What to produce:
Could you copy every record below exactly as it stands?

-------- Record set --------

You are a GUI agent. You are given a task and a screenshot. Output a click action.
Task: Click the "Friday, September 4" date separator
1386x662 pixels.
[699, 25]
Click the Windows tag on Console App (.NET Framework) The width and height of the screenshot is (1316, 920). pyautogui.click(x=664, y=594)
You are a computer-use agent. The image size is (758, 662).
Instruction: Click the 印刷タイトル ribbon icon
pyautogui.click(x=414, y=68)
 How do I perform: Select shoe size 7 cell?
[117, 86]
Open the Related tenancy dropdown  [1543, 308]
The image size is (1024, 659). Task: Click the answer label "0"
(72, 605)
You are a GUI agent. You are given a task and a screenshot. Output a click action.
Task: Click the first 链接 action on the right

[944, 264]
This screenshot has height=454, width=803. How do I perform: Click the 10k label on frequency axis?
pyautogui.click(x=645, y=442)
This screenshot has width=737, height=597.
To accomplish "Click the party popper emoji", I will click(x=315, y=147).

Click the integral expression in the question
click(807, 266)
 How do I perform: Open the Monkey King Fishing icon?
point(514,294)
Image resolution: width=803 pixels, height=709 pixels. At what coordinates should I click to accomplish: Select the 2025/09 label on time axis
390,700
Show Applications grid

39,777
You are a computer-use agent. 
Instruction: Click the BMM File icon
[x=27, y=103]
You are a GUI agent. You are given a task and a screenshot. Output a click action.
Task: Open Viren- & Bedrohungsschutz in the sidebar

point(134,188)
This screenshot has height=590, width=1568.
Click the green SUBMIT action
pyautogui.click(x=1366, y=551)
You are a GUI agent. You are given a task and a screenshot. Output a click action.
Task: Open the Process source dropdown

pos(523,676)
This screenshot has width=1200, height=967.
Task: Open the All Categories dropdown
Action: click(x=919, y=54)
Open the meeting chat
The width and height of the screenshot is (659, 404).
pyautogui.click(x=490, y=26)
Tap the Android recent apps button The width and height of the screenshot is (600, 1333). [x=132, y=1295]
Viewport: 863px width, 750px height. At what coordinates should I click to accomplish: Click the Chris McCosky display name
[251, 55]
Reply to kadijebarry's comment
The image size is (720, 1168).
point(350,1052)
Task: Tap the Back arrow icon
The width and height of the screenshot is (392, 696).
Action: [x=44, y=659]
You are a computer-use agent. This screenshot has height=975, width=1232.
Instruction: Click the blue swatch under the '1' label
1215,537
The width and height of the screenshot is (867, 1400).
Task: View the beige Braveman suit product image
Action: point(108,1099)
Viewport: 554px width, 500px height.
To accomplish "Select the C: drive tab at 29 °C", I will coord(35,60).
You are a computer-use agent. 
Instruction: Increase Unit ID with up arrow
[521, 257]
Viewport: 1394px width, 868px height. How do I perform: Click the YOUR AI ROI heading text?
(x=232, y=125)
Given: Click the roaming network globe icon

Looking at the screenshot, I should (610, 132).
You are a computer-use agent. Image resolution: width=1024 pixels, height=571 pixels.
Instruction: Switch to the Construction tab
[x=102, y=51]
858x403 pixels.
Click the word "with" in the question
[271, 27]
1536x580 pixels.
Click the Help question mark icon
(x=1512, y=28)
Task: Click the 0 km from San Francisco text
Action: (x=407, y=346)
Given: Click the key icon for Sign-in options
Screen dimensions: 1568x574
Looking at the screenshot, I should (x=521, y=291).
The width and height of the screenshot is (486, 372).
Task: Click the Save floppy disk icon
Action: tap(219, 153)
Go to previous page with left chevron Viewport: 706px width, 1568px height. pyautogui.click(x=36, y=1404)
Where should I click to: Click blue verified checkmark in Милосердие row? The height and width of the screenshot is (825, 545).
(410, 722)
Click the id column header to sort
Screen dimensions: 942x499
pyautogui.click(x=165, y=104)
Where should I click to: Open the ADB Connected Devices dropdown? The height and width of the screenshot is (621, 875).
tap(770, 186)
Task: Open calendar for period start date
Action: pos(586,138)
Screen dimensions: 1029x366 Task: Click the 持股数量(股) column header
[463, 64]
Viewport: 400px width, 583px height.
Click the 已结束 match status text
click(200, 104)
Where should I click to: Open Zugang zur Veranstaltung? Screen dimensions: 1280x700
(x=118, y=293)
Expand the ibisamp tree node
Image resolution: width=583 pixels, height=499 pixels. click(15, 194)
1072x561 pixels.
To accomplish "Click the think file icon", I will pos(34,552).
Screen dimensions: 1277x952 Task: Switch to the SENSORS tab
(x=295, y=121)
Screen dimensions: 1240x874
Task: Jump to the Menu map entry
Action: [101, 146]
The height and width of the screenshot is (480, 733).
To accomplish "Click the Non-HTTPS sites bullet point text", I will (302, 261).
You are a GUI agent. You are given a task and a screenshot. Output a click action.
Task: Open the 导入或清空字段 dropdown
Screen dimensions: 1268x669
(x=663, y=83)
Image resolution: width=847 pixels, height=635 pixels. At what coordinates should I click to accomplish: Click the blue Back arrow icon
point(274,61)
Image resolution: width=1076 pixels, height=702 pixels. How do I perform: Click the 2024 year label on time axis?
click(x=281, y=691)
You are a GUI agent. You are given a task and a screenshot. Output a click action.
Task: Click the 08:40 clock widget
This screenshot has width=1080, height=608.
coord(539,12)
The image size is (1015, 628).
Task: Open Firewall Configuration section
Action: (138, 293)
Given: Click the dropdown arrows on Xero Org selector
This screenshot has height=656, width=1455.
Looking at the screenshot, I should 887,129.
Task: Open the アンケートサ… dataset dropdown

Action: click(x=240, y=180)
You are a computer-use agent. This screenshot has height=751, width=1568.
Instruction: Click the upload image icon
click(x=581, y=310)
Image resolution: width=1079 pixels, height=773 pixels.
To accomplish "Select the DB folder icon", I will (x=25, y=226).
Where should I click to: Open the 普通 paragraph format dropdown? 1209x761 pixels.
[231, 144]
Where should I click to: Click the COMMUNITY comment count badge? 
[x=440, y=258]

--------

Answer section:
You are a GUI agent. You are given a task and a screenshot. Output a click action.
Task: Click the "Friday, September 4" date separator
1386x662 pixels.
[699, 25]
Click the Windows tag on Console App (.NET Framework) The width and height of the screenshot is (1316, 920). pyautogui.click(x=664, y=594)
You are a computer-use agent. The image size is (758, 662).
Instruction: Click the 印刷タイトル ribbon icon
pyautogui.click(x=414, y=68)
 How do I perform: Select shoe size 7 cell?
[117, 86]
Open the Related tenancy dropdown  [1543, 308]
The image size is (1024, 659). Task: Click the answer label "0"
(72, 605)
You are a GUI agent. You are given a task and a screenshot. Output a click action.
Task: Click the first 链接 action on the right

[944, 264]
This screenshot has height=454, width=803. How do I perform: Click the 10k label on frequency axis?
pyautogui.click(x=645, y=442)
This screenshot has width=737, height=597.
To accomplish "Click the party popper emoji", I will click(x=315, y=147).

Click the integral expression in the question
click(807, 266)
 How do I perform: Open the Monkey King Fishing icon?
point(514,294)
Image resolution: width=803 pixels, height=709 pixels. At what coordinates should I click to accomplish: Select the 2025/09 label on time axis
390,700
Show Applications grid

39,777
You are a computer-use agent. 
Instruction: Click the BMM File icon
[x=27, y=103]
You are a GUI agent. You are given a task and a screenshot. Output a click action.
Task: Open Viren- & Bedrohungsschutz in the sidebar

point(134,188)
This screenshot has height=590, width=1568.
Click the green SUBMIT action
pyautogui.click(x=1366, y=551)
You are a GUI agent. You are given a task and a screenshot. Output a click action.
Task: Open the Process source dropdown

pos(523,676)
This screenshot has width=1200, height=967.
Task: Open the All Categories dropdown
Action: click(x=919, y=54)
Open the meeting chat
The width and height of the screenshot is (659, 404).
pyautogui.click(x=490, y=26)
Tap the Android recent apps button The width and height of the screenshot is (600, 1333). [x=132, y=1295]
Viewport: 863px width, 750px height. At what coordinates should I click to accomplish: Click the Chris McCosky display name
[251, 55]
Reply to kadijebarry's comment
The image size is (720, 1168).
point(350,1052)
Task: Tap the Back arrow icon
The width and height of the screenshot is (392, 696).
Action: [x=44, y=659]
You are a computer-use agent. This screenshot has height=975, width=1232.
Instruction: Click the blue swatch under the '1' label
1215,537
The width and height of the screenshot is (867, 1400).
Task: View the beige Braveman suit product image
Action: point(108,1099)
Viewport: 554px width, 500px height.
To accomplish "Select the C: drive tab at 29 °C", I will coord(35,60).
You are a computer-use agent. 
Instruction: Increase Unit ID with up arrow
[521, 257]
Viewport: 1394px width, 868px height. How do I perform: Click the YOUR AI ROI heading text?
(x=232, y=125)
Given: Click the roaming network globe icon

Looking at the screenshot, I should (610, 132).
You are a computer-use agent. Image resolution: width=1024 pixels, height=571 pixels.
Instruction: Switch to the Construction tab
[x=102, y=51]
858x403 pixels.
Click the word "with" in the question
[271, 27]
1536x580 pixels.
Click the Help question mark icon
(x=1512, y=28)
Task: Click the 0 km from San Francisco text
Action: (x=407, y=346)
Given: Click the key icon for Sign-in options
Screen dimensions: 1568x574
Looking at the screenshot, I should (x=521, y=291).
The width and height of the screenshot is (486, 372).
Task: Click the Save floppy disk icon
Action: tap(219, 153)
Go to previous page with left chevron Viewport: 706px width, 1568px height. pyautogui.click(x=36, y=1404)
Where should I click to: Click blue verified checkmark in Милосердие row? The height and width of the screenshot is (825, 545).
(410, 722)
Click the id column header to sort
Screen dimensions: 942x499
pyautogui.click(x=165, y=104)
Where should I click to: Open the ADB Connected Devices dropdown? The height and width of the screenshot is (621, 875).
tap(770, 186)
Task: Open calendar for period start date
Action: pos(586,138)
Screen dimensions: 1029x366 Task: Click the 持股数量(股) column header
[463, 64]
Viewport: 400px width, 583px height.
Click the 已结束 match status text
click(200, 104)
Where should I click to: Open Zugang zur Veranstaltung? Screen dimensions: 1280x700
(x=118, y=293)
Expand the ibisamp tree node
Image resolution: width=583 pixels, height=499 pixels. click(15, 194)
1072x561 pixels.
To accomplish "Click the think file icon", I will pos(34,552).
Screen dimensions: 1277x952 Task: Switch to the SENSORS tab
(x=295, y=121)
Screen dimensions: 1240x874
Task: Jump to the Menu map entry
Action: [101, 146]
The height and width of the screenshot is (480, 733).
To accomplish "Click the Non-HTTPS sites bullet point text", I will (302, 261).
You are a GUI agent. You are given a task and a screenshot. Output a click action.
Task: Open the 导入或清空字段 dropdown
Screen dimensions: 1268x669
(x=663, y=83)
Image resolution: width=847 pixels, height=635 pixels. At what coordinates should I click to accomplish: Click the blue Back arrow icon
point(274,61)
Image resolution: width=1076 pixels, height=702 pixels. How do I perform: Click the 2024 year label on time axis?
click(x=281, y=691)
You are a GUI agent. You are given a task and a screenshot. Output a click action.
Task: Click the 08:40 clock widget
This screenshot has width=1080, height=608.
coord(539,12)
The image size is (1015, 628).
Task: Open Firewall Configuration section
Action: (138, 293)
Given: Click the dropdown arrows on Xero Org selector
This screenshot has height=656, width=1455.
Looking at the screenshot, I should 887,129.
Task: Open the アンケートサ… dataset dropdown

Action: click(x=240, y=180)
You are a computer-use agent. This screenshot has height=751, width=1568.
Instruction: Click the upload image icon
click(x=581, y=310)
Image resolution: width=1079 pixels, height=773 pixels.
To accomplish "Select the DB folder icon", I will (x=25, y=226).
Where should I click to: Open the 普通 paragraph format dropdown? 1209x761 pixels.
[231, 144]
Where should I click to: Click the COMMUNITY comment count badge? 
[x=440, y=258]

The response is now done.